Golf is just one of many examples of a lack of serious female representation. Men’s major league football, basketball, baseball, and hockey have never seen female head coaches. In fact, out of all of those leagues, female assistant coaches like Becky Hammon for the NBA’s San Antonio Spurs and Jessica Campbell for the NHL’s Seattle Kraken are making headlines just for being there. When Campbell became assistant head coach for the Kraken in 2024, it was such news that we covered it with The Spectator. But currently, neither of these women are still in these roles. 

Beyond coaching or assisting, women are especially excluded from ownership. Out of all four of these major leagues, none of their major teams are solely owned by a woman. The NFL is doing relatively well, with 12 out of 32 of its teams having female involvement. But the fact that a league is doing “well” when less than 40 percent of its teams have female involvement in their ownership and management exposes the problem.

The truth is that male sports will always have a leg up. You can’t create a roster of at least 6’2” 220-lb football players or 6’5” and agile basketball players out of women the same way that you can for men. That doesn’t make female achievements less than, but it does change the games, and that’s a valid point. 

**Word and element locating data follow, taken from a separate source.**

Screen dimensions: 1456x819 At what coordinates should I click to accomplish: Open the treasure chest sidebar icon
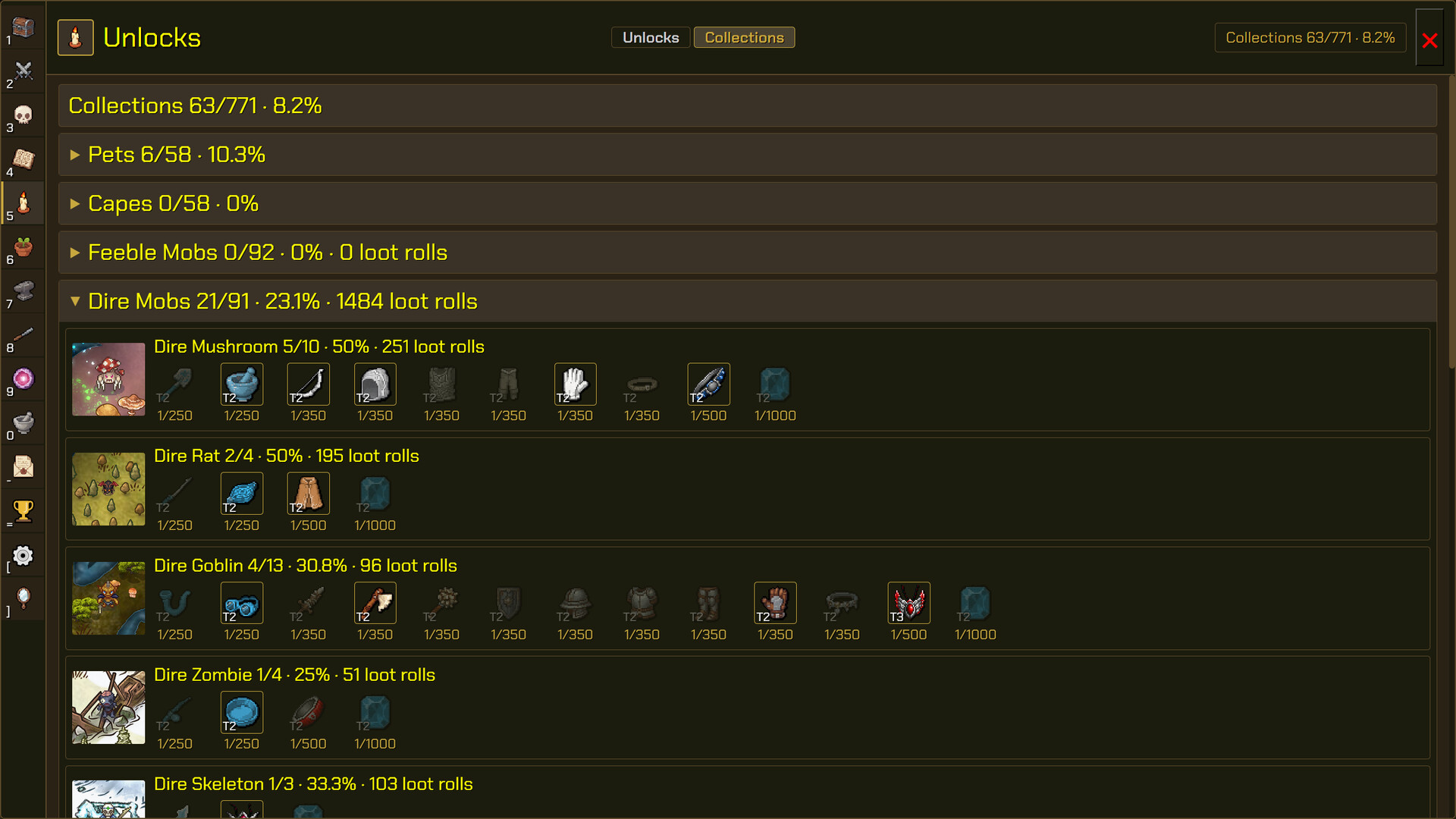pyautogui.click(x=24, y=28)
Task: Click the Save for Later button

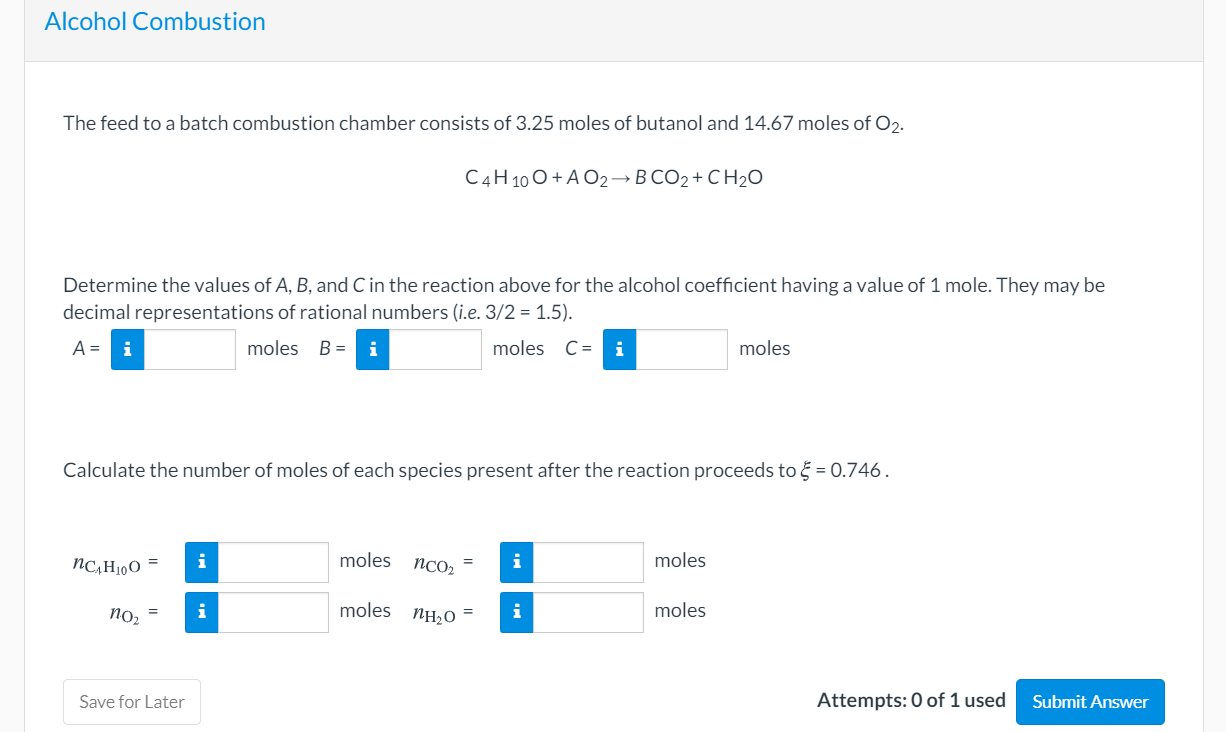Action: click(x=131, y=702)
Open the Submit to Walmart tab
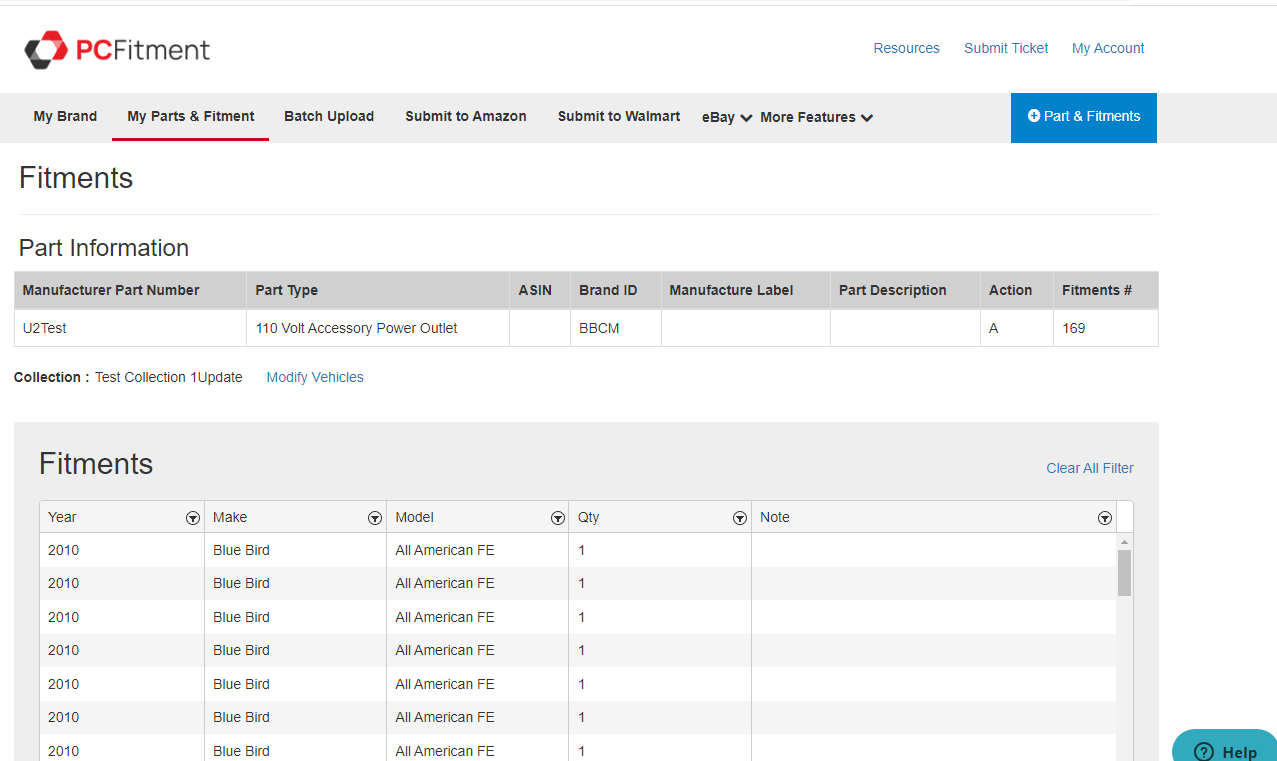Image resolution: width=1277 pixels, height=761 pixels. (x=618, y=117)
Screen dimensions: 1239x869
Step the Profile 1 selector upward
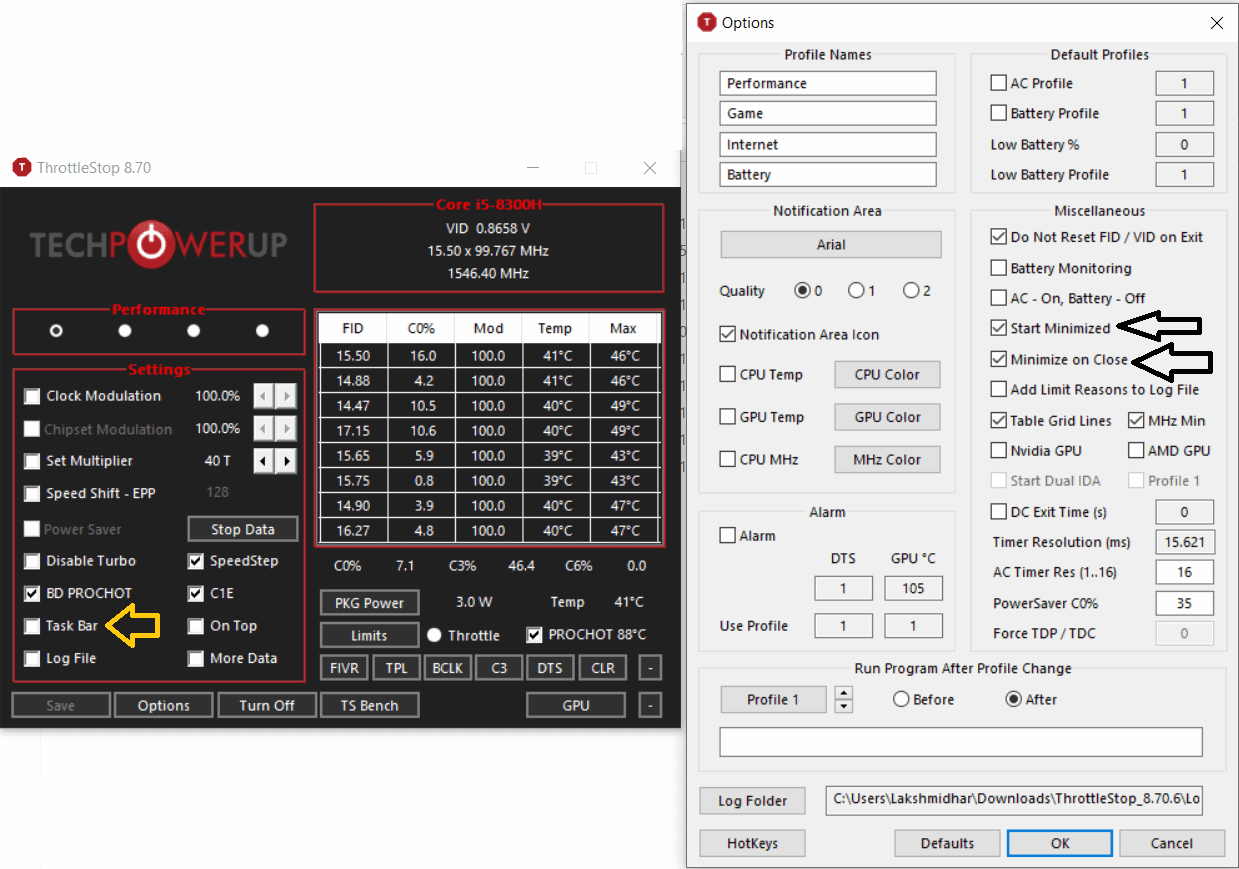coord(843,693)
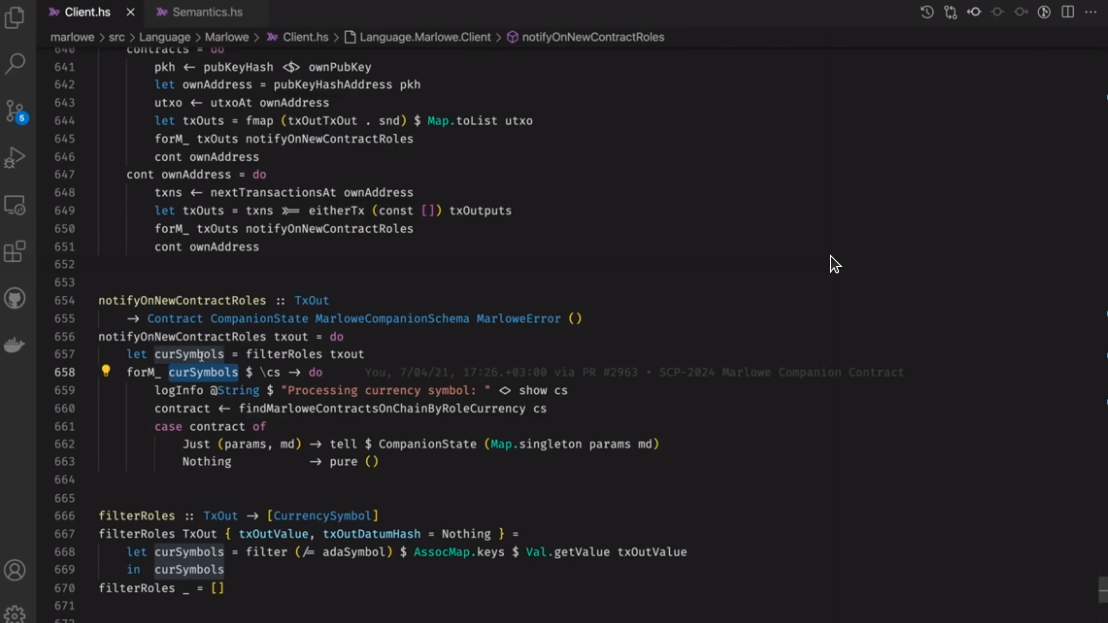
Task: Split the editor to the right
Action: coord(1068,12)

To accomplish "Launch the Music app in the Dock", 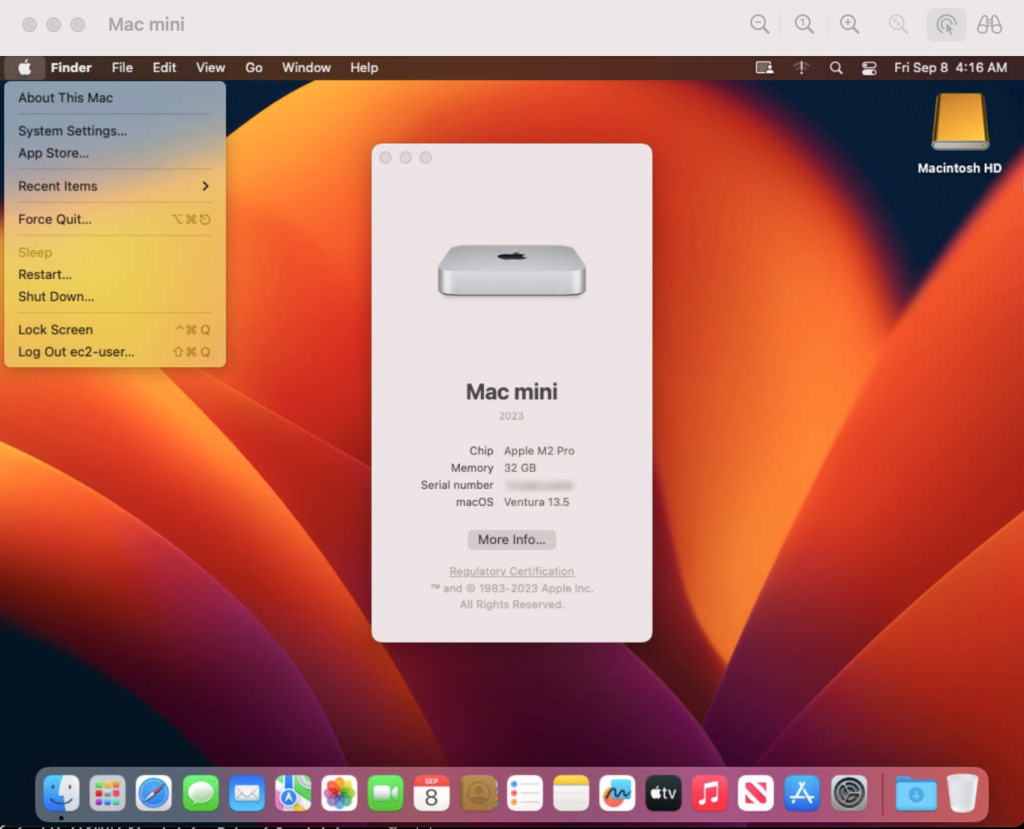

To be clear, the argument isn’t for female representation within female sports. That conversation, of arguing for female leagues, equal salaries, and equal viewership, while valid, has been had over and over again. It’s stale. To an extent, the fact that male sports are preferred is reasonable, but the fact that women can’t be a part of the behind-the-scenes of male sports is not, especially in the positions that actually control the game. Training. Coaching. Owning. Decision-making. The places where power and money actually exist.

That’s why hearing that DeVaux was the first female trainer to win the Derby didn’t feel like such a win for women. It’s something that you assume must have already happened. When you find out it hasn’t, suddenly the timeline feels off. People like to act like conversations about gender in sports are overdone, like we’ve already moved past this. But moments like this prove that we haven’t. Because if we had, we wouldn’t still be keeping track of “firsts” like this in 2026.